Il Vinco 50355 monta 2200 W di potenza e dichiara una temperatura massima di 450°. Antonio verifica che in circa 20 minuti — sportello chiuso — il forno raggiunge i 410-414° all’aria interna e intorno ai 350-380° sulla pietra. Un risultato tutt’altro che scontato per questa fascia. C’è però un limite importante: un solo termostato controlla entrambe le resistenze, senza possibilità di regolare separatamente sopra e sotto. Per un forno che vive di equilibrio termico, è una scelta progettuale che si sente.
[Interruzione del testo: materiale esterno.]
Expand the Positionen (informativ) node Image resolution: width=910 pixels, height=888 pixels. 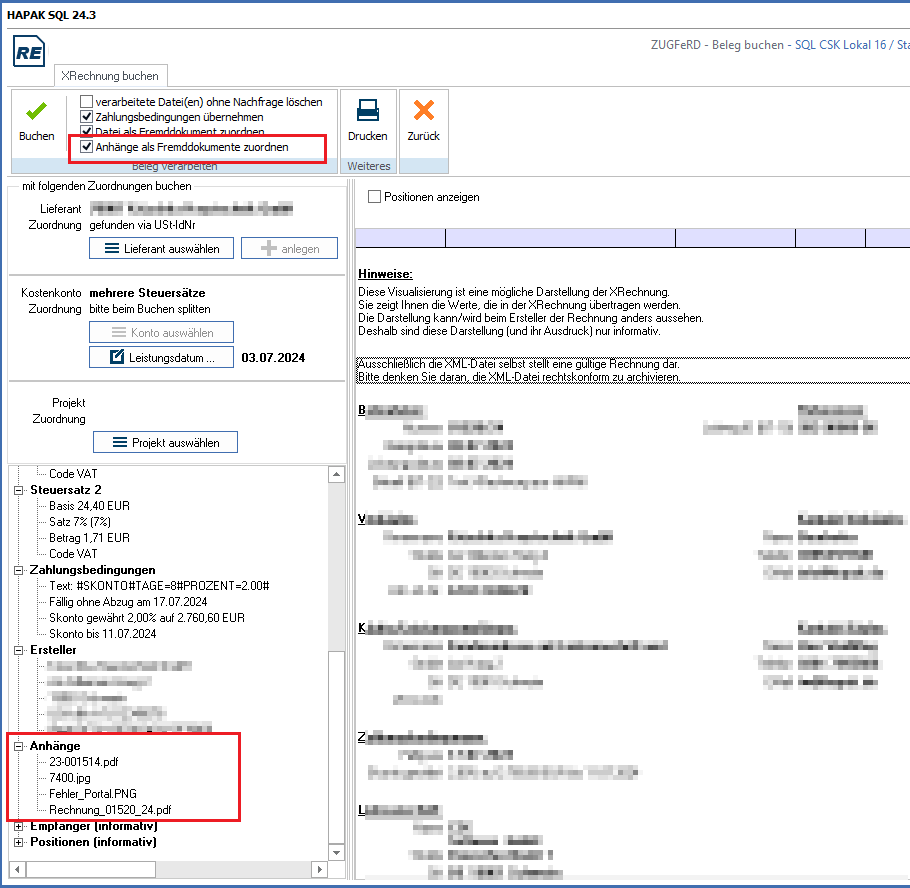19,842
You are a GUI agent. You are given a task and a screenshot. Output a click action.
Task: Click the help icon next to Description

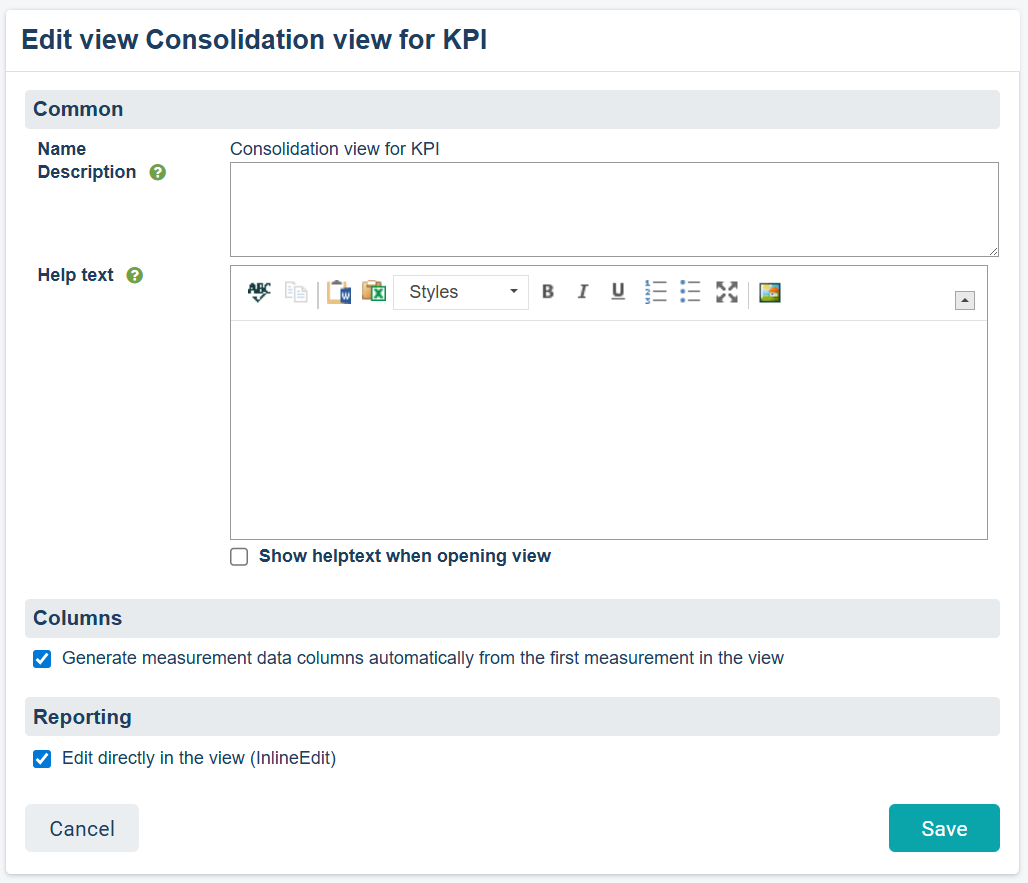(157, 172)
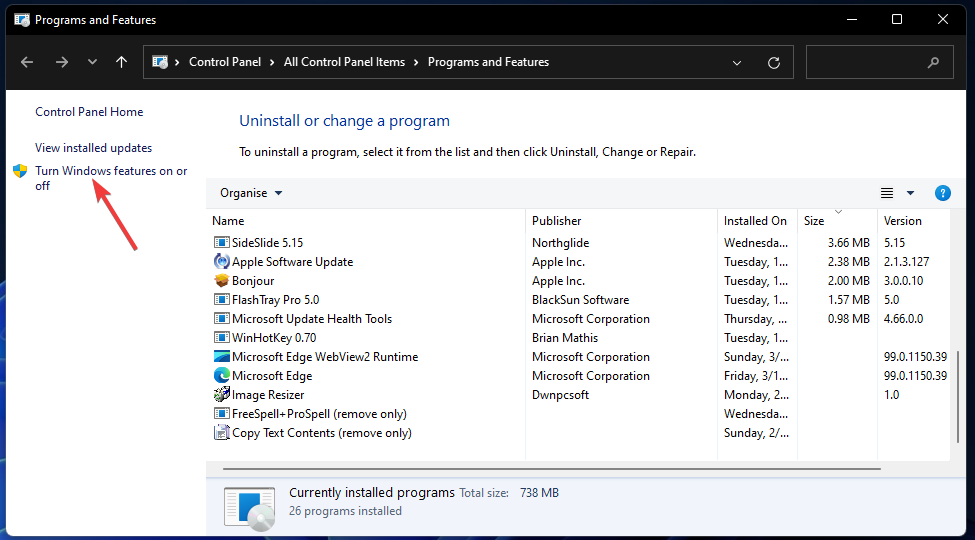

Antonio inforna pizze realizzate con un impasto diretto a 70% di idratazione, 24 ore di maturazione, 25 g di sale e circa 2 g di lievito per chilo di farina. Il piano in cordierite risulta molto aggressivo, per cui sconsiglia di superare i 400° per non bruciare la base. La cottura si aggira intorno ai 2 minuti. Il risultato: pizze cotte, dignitose, con una base ben sviluppata ma una parte superiore un po’ pallida — manca quello che Antonio chiama «spunto dall’alto». Non siamo davanti a una napoletana verace, ma a qualcosa di più che rispettabile.
Durante la sessione di prova il forno si spegne da solo per due volte. Non è chiaro se sia un meccanismo di sicurezza termica o un difetto, ma è un comportamento che merita attenzione, soprattutto per chi lo usa in sequenza su più pizze.
Antonio è onesto: non è un forno che fa gridare al miracolo, ma per 140 euro offre più di quanto ci si aspetterebbe. Compattezza, velocità di riscaldamento e risultati dignitosi lo rendono interessante soprattutto per chi vuole provare la pizza in forno elettrico senza investire cifre importanti.
Voi avete mai provato uno di questi forni compatti per pizza, e cosa ne pensate del rapporto tra prezzo e risultato?